__WORK REQUEST__: Take the line that contains "788x493 pixels." and each line after it in the material below, and transcribe them exactly, stopping at the end.

__INFORMATION__:
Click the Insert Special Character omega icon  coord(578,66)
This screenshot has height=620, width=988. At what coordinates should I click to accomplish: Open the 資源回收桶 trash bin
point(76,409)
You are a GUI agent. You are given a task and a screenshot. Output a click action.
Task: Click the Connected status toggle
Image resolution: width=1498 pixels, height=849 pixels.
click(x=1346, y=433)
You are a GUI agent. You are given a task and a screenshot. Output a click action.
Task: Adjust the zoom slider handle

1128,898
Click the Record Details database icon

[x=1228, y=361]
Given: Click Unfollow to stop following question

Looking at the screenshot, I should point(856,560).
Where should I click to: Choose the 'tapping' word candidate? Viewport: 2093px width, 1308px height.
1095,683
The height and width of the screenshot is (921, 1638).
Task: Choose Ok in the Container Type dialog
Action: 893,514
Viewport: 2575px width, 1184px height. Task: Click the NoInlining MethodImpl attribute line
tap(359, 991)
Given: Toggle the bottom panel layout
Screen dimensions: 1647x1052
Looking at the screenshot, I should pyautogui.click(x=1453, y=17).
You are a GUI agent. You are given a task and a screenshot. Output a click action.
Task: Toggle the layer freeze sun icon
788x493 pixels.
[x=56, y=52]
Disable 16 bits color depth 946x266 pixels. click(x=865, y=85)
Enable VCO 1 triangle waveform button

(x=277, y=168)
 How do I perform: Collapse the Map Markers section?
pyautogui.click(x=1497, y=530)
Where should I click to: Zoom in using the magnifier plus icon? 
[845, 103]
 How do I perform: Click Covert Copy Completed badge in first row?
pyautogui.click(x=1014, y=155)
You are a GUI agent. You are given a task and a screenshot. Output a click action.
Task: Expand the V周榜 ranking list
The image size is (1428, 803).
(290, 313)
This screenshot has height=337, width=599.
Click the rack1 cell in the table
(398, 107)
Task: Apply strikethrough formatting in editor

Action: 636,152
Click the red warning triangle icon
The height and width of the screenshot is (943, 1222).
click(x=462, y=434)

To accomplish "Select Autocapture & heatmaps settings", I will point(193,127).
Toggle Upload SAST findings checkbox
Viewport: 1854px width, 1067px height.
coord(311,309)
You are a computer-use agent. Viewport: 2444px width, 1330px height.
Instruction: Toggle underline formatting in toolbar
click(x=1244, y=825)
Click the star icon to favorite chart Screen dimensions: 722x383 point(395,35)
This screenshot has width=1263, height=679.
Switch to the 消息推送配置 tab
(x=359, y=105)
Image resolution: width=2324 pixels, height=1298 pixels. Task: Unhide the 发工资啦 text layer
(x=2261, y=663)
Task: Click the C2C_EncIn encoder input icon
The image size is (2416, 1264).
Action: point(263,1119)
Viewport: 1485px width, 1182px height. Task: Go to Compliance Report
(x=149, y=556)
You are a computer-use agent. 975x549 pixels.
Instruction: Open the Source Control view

__SOLUTION FOR THIS EXERCISE__:
788x493 pixels.
[x=56, y=52]
Disable 16 bits color depth 946x266 pixels. click(x=865, y=85)
Enable VCO 1 triangle waveform button

(x=277, y=168)
 How do I perform: Collapse the Map Markers section?
pyautogui.click(x=1497, y=530)
Where should I click to: Zoom in using the magnifier plus icon? 
[845, 103]
 How do I perform: Click Covert Copy Completed badge in first row?
pyautogui.click(x=1014, y=155)
You are a GUI agent. You are given a task and a screenshot. Output a click action.
Task: Expand the V周榜 ranking list
The image size is (1428, 803).
(290, 313)
This screenshot has height=337, width=599.
Click the rack1 cell in the table
(398, 107)
Task: Apply strikethrough formatting in editor

Action: 636,152
Click the red warning triangle icon
The height and width of the screenshot is (943, 1222).
click(x=462, y=434)

To accomplish "Select Autocapture & heatmaps settings", I will point(193,127).
Toggle Upload SAST findings checkbox
Viewport: 1854px width, 1067px height.
coord(311,309)
You are a computer-use agent. Viewport: 2444px width, 1330px height.
Instruction: Toggle underline formatting in toolbar
click(x=1244, y=825)
Click the star icon to favorite chart Screen dimensions: 722x383 point(395,35)
This screenshot has width=1263, height=679.
Switch to the 消息推送配置 tab
(x=359, y=105)
Image resolution: width=2324 pixels, height=1298 pixels. Task: Unhide the 发工资啦 text layer
(x=2261, y=663)
Task: Click the C2C_EncIn encoder input icon
The image size is (2416, 1264).
Action: point(263,1119)
Viewport: 1485px width, 1182px height. Task: Go to Compliance Report
(x=149, y=556)
You are a computer-use agent. 975x549 pixels.
Instruction: Open the Source Control view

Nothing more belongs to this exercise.